Workers have that power in 29 of America’s 55 states and territories. In all but four of the rest, they need merely call the police to do it for them.[7] Parents then must go to court to try and get their children back. In most states, there is supposed to be a hearing in a matter of days, but often it takes far longer before that child’s parents get their day in court.
And it is a very short day. Such hearings tend to be five-minute assembly line procedures with a CPS lawyer who does this for a living on one side, and a bewildered, impoverished parent who just met her lawyer five minutes before — if she has a lawyer at all — on the other. Children are almost never returned at these hearings. If the children are lucky, they may get to go home after the next hearing in 30 or 90 days. Or maybe they will never go home at all.
And who are the caseworkers who wield this enormous power? In most states, a bachelor’s degree in almost anything and a quickie training course are the only requirements for the job. Turnover is enormous and caseloads are crushing. The worker will find little guidance in the law, which is so broad that almost anything can be deemed abuse or, especially, neglect. (See Family Preservation Issue Papers 5 and 6.) Given all that, it’s easy to see why so many children are needlessly removed from their homes.
But that is not the only tragedy. Enormous caseloads dominated by false reports and trivial cases steal workers’ time from children in real danger. That’s the real reason children sometimes are left in unsafe homes. (See Family Preservation Issue Paper 8.)

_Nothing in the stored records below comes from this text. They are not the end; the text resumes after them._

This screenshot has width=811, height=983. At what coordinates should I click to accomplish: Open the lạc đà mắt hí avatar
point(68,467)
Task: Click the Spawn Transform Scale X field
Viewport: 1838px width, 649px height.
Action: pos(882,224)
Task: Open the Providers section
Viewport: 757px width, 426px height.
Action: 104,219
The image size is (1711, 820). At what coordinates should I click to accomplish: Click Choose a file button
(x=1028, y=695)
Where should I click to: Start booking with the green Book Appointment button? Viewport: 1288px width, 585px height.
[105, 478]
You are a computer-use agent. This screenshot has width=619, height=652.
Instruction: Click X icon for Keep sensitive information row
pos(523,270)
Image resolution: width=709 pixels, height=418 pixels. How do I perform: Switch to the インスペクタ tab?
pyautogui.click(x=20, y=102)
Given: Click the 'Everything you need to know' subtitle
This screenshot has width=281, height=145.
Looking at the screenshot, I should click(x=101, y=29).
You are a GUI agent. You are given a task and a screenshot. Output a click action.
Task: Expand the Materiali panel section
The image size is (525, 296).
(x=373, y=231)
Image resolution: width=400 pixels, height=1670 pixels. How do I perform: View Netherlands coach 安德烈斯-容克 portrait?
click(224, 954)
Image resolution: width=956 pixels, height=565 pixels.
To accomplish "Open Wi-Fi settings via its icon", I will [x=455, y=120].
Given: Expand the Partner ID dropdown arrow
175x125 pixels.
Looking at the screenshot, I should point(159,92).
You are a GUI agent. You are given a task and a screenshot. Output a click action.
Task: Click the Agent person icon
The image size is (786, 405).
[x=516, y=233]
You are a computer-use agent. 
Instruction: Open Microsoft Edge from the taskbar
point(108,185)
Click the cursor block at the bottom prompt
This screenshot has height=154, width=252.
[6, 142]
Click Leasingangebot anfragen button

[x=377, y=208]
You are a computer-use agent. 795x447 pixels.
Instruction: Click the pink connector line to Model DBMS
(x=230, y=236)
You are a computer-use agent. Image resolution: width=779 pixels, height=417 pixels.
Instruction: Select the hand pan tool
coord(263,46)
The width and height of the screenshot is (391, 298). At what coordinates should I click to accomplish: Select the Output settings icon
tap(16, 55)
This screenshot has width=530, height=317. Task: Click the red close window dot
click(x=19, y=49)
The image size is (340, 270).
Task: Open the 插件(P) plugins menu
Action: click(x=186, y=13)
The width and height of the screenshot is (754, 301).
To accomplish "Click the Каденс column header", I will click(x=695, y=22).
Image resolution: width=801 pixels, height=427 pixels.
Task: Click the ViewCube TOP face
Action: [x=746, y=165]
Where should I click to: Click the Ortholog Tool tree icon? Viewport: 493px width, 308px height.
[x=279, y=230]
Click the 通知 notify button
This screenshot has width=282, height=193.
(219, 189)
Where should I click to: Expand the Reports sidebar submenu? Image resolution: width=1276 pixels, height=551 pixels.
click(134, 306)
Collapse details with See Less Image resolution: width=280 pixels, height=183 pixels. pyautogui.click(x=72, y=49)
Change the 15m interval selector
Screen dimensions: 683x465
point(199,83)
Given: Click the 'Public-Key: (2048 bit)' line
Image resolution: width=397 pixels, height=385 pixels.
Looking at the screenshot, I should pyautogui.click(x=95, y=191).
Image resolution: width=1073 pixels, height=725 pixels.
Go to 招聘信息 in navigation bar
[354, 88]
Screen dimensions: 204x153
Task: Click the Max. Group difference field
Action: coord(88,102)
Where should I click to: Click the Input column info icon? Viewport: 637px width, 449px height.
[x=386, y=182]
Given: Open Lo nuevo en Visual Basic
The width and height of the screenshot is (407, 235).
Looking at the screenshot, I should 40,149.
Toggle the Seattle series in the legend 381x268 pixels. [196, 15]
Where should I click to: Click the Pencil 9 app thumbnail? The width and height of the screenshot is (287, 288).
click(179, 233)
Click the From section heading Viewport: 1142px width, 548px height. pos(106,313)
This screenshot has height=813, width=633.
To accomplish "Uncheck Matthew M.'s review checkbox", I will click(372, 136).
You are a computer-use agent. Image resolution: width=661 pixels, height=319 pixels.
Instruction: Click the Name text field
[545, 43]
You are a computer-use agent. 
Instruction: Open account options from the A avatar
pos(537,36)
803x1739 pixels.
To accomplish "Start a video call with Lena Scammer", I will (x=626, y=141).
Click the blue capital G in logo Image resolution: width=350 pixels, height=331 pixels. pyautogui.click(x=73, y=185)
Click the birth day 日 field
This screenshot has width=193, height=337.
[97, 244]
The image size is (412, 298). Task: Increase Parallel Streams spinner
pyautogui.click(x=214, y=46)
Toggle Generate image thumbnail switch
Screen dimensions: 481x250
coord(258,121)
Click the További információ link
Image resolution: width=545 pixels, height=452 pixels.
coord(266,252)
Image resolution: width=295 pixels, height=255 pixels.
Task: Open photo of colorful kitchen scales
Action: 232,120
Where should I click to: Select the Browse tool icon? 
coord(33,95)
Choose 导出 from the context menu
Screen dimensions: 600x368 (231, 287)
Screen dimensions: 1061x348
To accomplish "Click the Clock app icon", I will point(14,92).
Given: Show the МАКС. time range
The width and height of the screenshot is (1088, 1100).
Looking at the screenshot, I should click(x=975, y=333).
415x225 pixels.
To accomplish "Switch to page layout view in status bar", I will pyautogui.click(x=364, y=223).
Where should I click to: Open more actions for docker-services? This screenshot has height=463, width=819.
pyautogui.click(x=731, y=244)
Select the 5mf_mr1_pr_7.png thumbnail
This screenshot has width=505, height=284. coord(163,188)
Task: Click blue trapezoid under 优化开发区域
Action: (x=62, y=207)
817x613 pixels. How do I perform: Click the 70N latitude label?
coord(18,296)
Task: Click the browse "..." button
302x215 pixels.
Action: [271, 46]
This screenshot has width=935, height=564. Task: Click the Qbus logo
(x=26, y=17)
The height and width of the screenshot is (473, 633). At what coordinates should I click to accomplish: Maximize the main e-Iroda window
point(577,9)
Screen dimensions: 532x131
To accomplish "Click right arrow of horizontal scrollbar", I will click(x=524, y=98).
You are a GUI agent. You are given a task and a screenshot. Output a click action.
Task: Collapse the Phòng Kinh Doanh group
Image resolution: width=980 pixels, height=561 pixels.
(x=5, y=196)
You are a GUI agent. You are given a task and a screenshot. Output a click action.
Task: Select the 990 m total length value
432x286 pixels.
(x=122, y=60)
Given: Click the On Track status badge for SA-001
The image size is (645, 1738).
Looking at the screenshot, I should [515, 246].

Oh, and one more thing: Some readers may be tempted to discount the quote at the start of this Issue Paper because it’s old. But 29 years later, in 2020, multiple caseworkers said the same thing in a report commissioned by the New York City family police agency itself – a report so damning the agency tried to suppress it.
There is a CPS worker who allegedly told several parents “I have the power of God.” Even more frightening than the thought of a worker saying such a thing is the fact that it’s true. CPS workers do have the power of God. Rarely is the power of God accompanied by the wisdom of Solomon.
Updated November 17, 2024
- Amy Pagnozzi, “HRA Insider: I Took Kids From Parents For No Good Reason,” New York Post, February 4, 1991, p.7.
- Richard Wexler, “Mandatory Reporting Belongs in the Dustbin, New Research Shows,” Youth Today, Feb. 28, 2020.
- Richard Wexler, “I Took a Mandated Reporter Training Course on Child Abuse,” Youth Today, Feb. 10, 2021.
- Prevent Child Abuse America / Marvel Comics, The Amazing Spider-Man, April, 1990, pp.5,6. For a full discussion of this and other examples of hype and hysteria fomented by PCAA, see this NCCPR presentation to the 2021 Kempe Center International Conference.
- Defendants’ Post-Hearing Memorandum, E.Z. v. Coler, No. 82 C 3976, United States District Court for the Northern District of Illinois, Eastern Division, April 17, 1984, p.23.
- Larissa MacFarquhar, “When Should a Child be Taken from his Parents?” The New Yorker, July 31, 2017.
- Lucy Alf Younas, State Child Abuse and Neglect Laws: A Comparative Analysis, 1985 (Washington DC: National Center on Child Abuse and Neglect, 1987) Table 9.